Julie's memories return. She fights the Wild's forces with the ogre's wand, transforming giants into rabbits and surrounding trees into a meadow. Through Gothel, the Wild concedes defeat and offers Julie her heart's desire. A castle materializes, and behind a curtain Julie finds a blind man with thorn scars: her father, Rapunzel's prince. He recounts the full history: Zel devised a plan in which her prince would position himself at the well so the Wild would bring Rapunzel to him, letting her wish before her tears cured his blindness and reset the story. After countless attempts, he leapt into the well before her tears reached him. Rapunzel wished the Wild away, but her prince was trapped inside.

Julie spends an afternoon with her father in a castle filled with everything she has ever wanted. She then finds a forbidden door marked "Room Thirteen" with the motel's hardware. The Wild is offering her a perfect life with her father in exchange for staying. Remembering that her mother chose reality and her father sacrificed himself for that choice, Julie decides a life where she can make her own story is worth more than an eternal, scripted paradise. She says goodbye, but the door is locked. She uses Zel's key to open it.

Julie passes through the overgrown motel and finds the well. Wishing the Wild gone might endanger everyone inside, and wishing it never happened would erase meaningful experiences. She whispers, "I wish the wish that is dearest to my heart" (251). Zel emerges from the woods, exhausted. In a flash, Julie, Zel, and Gothel are back at their dinner table, the Wild once again a small tangle under Julie's bed.

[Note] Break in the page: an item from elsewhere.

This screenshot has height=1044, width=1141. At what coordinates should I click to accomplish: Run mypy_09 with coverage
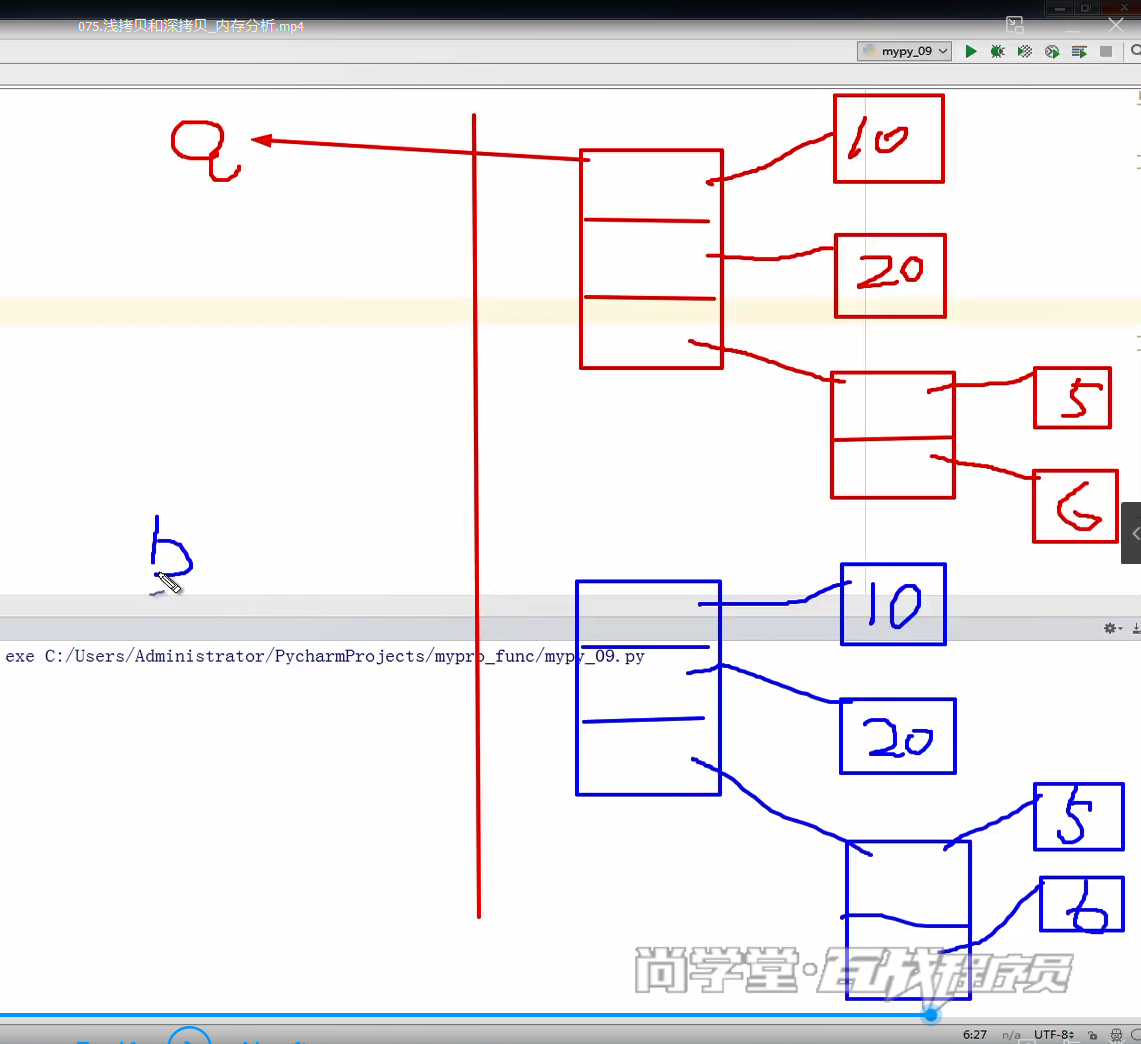tap(1024, 51)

Three weeks later, life has returned to normal. Boots has Precious, Gillian prepares for band tryouts with new confidence, and Julie no longer cares about Kristen's mockery. She whispers "Wish me luck, Dad" (260) to the illustrations in her locker and heads to class. In an epilogue, Linda, the town librarian, shelves 24 new fairy-tale books whose titles match Julie's adventures, revealing she wished for new stories born from the old.